• **What the exercise asks**:
The stretch from the line with "1004x542 pixels." through the line with "Task: Select the 検索のボリュームと予測のデータを確認する" in the records below: write it out exactly, and nothing else.

*** Recorded data Section Begins ***

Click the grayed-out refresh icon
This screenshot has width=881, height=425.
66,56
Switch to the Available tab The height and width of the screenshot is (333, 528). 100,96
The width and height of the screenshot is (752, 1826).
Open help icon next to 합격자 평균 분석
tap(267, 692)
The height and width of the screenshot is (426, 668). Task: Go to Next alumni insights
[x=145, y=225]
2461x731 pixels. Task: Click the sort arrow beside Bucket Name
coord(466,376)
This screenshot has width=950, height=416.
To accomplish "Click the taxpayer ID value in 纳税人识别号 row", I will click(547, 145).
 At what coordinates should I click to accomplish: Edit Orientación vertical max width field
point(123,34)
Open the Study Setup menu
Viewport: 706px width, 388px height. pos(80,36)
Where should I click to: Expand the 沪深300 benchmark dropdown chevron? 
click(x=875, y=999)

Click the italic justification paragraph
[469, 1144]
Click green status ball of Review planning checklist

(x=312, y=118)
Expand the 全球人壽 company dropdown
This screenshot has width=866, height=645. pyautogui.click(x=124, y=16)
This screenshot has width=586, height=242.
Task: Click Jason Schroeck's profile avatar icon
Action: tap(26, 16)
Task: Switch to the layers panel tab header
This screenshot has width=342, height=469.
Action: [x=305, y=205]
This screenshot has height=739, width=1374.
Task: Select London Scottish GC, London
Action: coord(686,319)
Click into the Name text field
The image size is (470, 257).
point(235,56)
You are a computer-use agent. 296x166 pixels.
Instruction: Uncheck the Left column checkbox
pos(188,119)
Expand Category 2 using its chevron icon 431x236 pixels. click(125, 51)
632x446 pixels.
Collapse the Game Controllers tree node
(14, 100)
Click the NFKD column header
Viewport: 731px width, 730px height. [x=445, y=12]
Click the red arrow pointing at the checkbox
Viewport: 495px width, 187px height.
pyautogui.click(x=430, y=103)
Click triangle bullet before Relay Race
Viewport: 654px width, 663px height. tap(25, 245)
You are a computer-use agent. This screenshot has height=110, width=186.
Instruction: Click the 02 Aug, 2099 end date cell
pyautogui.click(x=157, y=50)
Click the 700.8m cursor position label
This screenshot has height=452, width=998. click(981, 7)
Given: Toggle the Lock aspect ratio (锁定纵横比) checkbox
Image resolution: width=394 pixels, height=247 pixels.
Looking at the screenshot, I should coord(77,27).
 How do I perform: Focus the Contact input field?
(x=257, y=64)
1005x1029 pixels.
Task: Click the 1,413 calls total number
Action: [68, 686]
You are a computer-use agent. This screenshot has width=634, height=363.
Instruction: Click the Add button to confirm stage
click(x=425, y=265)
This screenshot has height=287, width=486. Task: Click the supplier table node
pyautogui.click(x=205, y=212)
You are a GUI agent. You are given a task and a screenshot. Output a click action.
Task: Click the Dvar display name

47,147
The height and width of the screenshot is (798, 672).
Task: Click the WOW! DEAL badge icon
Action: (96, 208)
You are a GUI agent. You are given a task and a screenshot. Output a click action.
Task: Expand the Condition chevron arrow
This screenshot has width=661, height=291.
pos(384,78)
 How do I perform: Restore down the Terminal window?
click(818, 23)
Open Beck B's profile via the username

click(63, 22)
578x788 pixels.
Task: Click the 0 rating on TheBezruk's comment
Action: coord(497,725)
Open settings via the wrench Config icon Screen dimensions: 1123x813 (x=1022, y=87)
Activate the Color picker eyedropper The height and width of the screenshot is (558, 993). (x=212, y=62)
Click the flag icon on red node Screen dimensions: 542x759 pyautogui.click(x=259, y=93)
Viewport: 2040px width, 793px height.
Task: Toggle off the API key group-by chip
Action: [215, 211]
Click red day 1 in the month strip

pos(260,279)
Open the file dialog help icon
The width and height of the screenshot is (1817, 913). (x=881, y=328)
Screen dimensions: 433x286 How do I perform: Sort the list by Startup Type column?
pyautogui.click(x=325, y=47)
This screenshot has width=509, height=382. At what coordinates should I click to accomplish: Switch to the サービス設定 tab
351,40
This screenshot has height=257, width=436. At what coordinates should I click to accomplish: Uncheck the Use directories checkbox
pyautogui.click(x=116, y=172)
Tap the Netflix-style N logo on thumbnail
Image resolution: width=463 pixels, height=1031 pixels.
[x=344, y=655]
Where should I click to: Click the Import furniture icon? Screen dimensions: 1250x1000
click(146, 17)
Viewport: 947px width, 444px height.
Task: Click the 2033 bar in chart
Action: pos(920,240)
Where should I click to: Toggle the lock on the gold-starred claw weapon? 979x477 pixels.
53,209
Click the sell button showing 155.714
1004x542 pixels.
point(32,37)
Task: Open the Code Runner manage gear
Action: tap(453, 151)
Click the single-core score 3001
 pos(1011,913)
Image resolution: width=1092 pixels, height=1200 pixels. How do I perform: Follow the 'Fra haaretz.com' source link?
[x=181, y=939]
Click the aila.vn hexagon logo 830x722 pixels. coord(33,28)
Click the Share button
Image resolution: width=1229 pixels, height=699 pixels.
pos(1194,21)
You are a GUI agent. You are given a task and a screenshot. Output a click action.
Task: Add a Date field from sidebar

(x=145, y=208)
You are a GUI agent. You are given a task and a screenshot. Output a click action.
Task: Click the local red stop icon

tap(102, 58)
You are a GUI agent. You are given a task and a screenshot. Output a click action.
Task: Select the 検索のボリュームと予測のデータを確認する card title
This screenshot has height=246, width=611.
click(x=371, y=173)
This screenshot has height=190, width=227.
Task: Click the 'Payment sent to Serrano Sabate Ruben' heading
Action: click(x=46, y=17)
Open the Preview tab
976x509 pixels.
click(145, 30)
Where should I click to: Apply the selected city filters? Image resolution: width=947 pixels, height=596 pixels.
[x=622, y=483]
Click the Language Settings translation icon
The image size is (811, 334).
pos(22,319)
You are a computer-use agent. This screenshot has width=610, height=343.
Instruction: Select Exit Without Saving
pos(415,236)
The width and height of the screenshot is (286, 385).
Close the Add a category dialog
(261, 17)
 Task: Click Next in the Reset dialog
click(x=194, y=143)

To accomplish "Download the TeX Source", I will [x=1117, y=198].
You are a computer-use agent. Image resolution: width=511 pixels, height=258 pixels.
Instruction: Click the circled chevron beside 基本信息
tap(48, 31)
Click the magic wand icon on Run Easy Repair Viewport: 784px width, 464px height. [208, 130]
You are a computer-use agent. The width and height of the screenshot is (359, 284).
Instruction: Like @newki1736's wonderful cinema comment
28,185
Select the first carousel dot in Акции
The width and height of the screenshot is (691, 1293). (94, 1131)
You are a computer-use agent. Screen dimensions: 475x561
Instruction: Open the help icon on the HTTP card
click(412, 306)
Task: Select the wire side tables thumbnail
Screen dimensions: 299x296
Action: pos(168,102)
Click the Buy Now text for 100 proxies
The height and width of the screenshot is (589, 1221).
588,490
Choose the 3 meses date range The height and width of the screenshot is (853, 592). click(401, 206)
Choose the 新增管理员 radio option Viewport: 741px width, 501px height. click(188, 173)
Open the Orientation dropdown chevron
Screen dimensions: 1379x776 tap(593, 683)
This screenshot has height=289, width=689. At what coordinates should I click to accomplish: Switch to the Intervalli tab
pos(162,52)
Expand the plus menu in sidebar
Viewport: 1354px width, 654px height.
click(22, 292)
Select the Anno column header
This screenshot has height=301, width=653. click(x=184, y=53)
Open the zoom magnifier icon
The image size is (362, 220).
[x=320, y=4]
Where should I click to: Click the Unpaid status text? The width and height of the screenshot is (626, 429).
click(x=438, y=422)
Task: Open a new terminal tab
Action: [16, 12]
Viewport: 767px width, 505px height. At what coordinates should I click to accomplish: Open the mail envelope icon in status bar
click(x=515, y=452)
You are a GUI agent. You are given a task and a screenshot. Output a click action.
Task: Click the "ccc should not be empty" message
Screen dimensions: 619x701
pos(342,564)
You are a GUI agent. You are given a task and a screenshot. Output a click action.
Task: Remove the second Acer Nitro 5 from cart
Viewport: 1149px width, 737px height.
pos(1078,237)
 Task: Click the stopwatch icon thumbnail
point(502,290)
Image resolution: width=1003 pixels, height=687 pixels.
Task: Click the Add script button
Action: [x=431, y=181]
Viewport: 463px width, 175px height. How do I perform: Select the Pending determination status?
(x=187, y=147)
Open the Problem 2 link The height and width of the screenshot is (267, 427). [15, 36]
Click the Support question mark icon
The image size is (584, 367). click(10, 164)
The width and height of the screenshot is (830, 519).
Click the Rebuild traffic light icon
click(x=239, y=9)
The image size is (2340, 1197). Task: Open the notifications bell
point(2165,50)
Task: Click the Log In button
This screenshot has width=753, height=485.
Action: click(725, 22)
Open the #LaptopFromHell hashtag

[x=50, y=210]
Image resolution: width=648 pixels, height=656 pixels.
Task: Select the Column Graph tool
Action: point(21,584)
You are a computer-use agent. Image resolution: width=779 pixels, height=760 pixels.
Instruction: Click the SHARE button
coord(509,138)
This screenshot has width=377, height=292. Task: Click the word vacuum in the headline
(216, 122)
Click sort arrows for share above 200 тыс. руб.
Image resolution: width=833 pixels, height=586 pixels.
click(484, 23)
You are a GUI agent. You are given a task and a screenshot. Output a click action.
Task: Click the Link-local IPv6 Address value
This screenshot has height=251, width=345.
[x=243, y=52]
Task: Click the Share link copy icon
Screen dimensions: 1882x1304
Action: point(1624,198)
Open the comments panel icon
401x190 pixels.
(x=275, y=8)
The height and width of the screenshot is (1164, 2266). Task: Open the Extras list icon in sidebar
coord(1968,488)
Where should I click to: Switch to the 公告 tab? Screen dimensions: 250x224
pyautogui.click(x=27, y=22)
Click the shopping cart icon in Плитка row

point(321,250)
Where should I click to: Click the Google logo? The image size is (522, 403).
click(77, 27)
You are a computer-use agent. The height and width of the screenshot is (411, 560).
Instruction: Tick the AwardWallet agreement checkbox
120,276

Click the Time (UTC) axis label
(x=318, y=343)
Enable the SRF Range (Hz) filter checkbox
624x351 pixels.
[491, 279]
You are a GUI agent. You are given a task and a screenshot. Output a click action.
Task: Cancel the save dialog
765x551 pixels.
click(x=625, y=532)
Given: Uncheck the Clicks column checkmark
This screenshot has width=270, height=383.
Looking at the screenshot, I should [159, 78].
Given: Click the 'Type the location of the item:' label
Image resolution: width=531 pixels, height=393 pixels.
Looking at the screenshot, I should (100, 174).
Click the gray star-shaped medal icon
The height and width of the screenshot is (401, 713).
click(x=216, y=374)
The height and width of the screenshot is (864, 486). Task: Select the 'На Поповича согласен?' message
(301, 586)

*** Recorded data Section Ends ***

• **Written response**:
1004x542 pixels.
point(32,37)
Task: Open the Code Runner manage gear
Action: tap(453, 151)
Click the single-core score 3001
 pos(1011,913)
Image resolution: width=1092 pixels, height=1200 pixels. How do I perform: Follow the 'Fra haaretz.com' source link?
[x=181, y=939]
Click the aila.vn hexagon logo 830x722 pixels. coord(33,28)
Click the Share button
Image resolution: width=1229 pixels, height=699 pixels.
pos(1194,21)
You are a GUI agent. You are given a task and a screenshot. Output a click action.
Task: Add a Date field from sidebar

(x=145, y=208)
You are a GUI agent. You are given a task and a screenshot. Output a click action.
Task: Click the local red stop icon

tap(102, 58)
You are a GUI agent. You are given a task and a screenshot. Output a click action.
Task: Select the 検索のボリュームと予測のデータを確認する card title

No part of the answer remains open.